Что нужно сделать >>
- A) Перепишите без изменений ту часть отрывка о Набокове, которая открывается словами, содержащими «Этот абзац представляет», и завершается словами «описывает здесь Набоков?».
- B) Чьей классификацией интонаций предлагается воспользоваться в отрывке о Набокове?
- C) Напишите продолжение отрывка о Набокове, начиная сразу после его последнего предложения.

Фрагмент текста >>
----------------------------------------

Этот абзац представляет собой один из наиболее цельных фрагментов во всем тексте. Лишенный событийного содержания, он целиком выдержан в одном композиционно-смысловом и одном функционально-смысловом типах речи — нечастый у Набокова случай чистого описания. Интересен, однако, вопрос: что, собственно, описывает здесь Набоков?
Ясно, что это описание строго подчинено задаче моделирования восприятия Чорба. Особенно точно передает его ощущения совершенно немыслимый порядок слов во втором случае. Это высказывание невозможно прочитать без характерной интонации: затянутого повышения тона на первой половине фразы, фразового ударения на слове "газетчик" с пропеванием узкого ударного гласного, падения тона на этом гласном и, что очень существенно, сохранения тона на этой высоте до самого конца фразы, без финального понижения (схематическое представление, разумеется, носит условный характер):
крикивал тот же га-
По- зетчик глухим вечерним голосом.
Если воспользоваться классификацией Е.А.Брызгуновой (Русская грамматика 1980), интонацию данной фразы придется интерпретировать как ИК-1, однако существенно модифицированную. Отличий от стандартной, нейтрально-повествовательной ИК-1 здесь два: отсутствие относительного понижения тона в заударной части первого слова, что и создает впечатление затянутого повышения тона на первой половине фразы, и принципиально важное сохранение высоты тона на постцентровой части (после слова "газетчик"). В целом интонация этой фразы создает впечатление беспросветной тоски.

----------------------------------------

Входные данные >>
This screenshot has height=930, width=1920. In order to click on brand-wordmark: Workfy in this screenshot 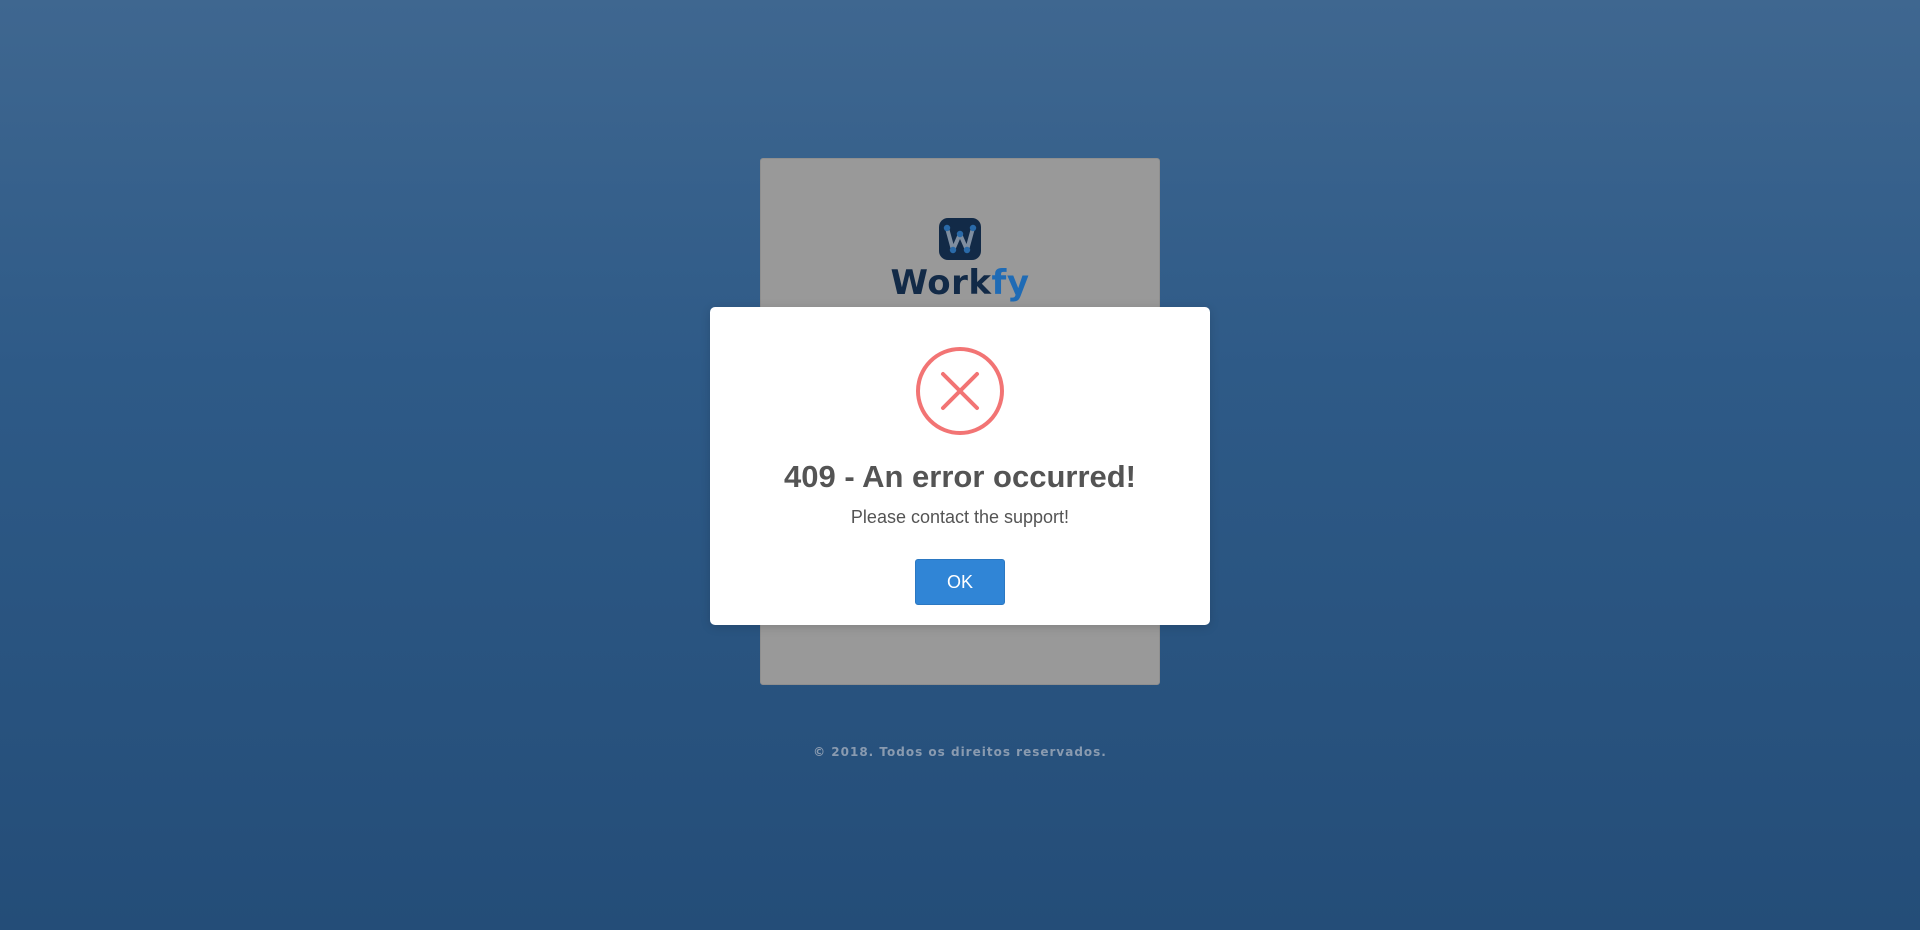, I will do `click(960, 283)`.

----------------------------------------

Ваши ответы >>
- A)
Этот абзац представляет собой один из наиболее цельных фрагментов во всем тексте. Лишенный событийного содержания, он целиком выдержан в одном композиционно-смысловом и одном функционально-смысловом типах речи — нечастый у Набокова случай чистого описания. Интересен, однако, вопрос: что, собственно, описывает здесь Набоков?

- B) Классификацией Е.А. Брызгуновой.

- C)
Очевидно, что столь прихотливый интонационный рисунок возникает в силу особого коммуникативного устройства высказывания. На фоне двух обрамляющих его фраз становится особенно видна его изломанность: отрыв от сказуемого его состава и перенос последнего в финальную позицию обусловлен стремлением к рематизации обстоятельственного компонента; в итоге в высказывании с нулевой темой (опущен локальный детерминант, так как он уже присутствует в предыдущем высказывании) оказывается две ремы, причем связь второй ремы с первой внутри высказывания едва ли не слабее ее ассоциативной связи с ремами соседних высказываний. Но именно последнее и нужно Набокову. В трех из пяти предложений этого абзаца, благодаря упомянутому повтору и использованию лексики с отчетливо ощутимым оценочным компонентом (перекличка коннотаций), возникает тождественный смысл, явным образом корреспондирующий с третьим из выделенных нами в начале мотивов (отчужденность Чорба от мира). Более того, во втором предложении сквозит тот же оттенок смысла, подчеркнутый аллитерацией: образ чернеющей "на червонной полосе зари" башни собора вызывает побочную ассоциацию с прозрачностью воздуха, а прозрачность, в свою очередь, ассоциируется с холодом, который в системе координат европейца (в отличие, скажем, от жителя экваториального пояса) связан с негативной оценочной семантикой.
Скудость палитры в этом описании заслуживает отдельного упоминания. Использованы только красное (червонный) и черное, что само по себе может восприниматься как символ. Но дело не только в этом. В контексте рассказа такая бедность палитры резко контрастирует с многоцветьем других фрагментов: черный, белым, серебристо-серыми, бледновато-зеленые (8-й абзац); тускловато-белым, черной, желтели, цвета прозрачного винограда, рыжеватый оттенок, бархатная прозелень, розовых, сизый (14-й абзац). Без сомнения, все это связано с тем, что 9-й абзац, с одной стороны, и 8-й и 14-й, с другой, реализуют разные мотивы (см. табл. 5).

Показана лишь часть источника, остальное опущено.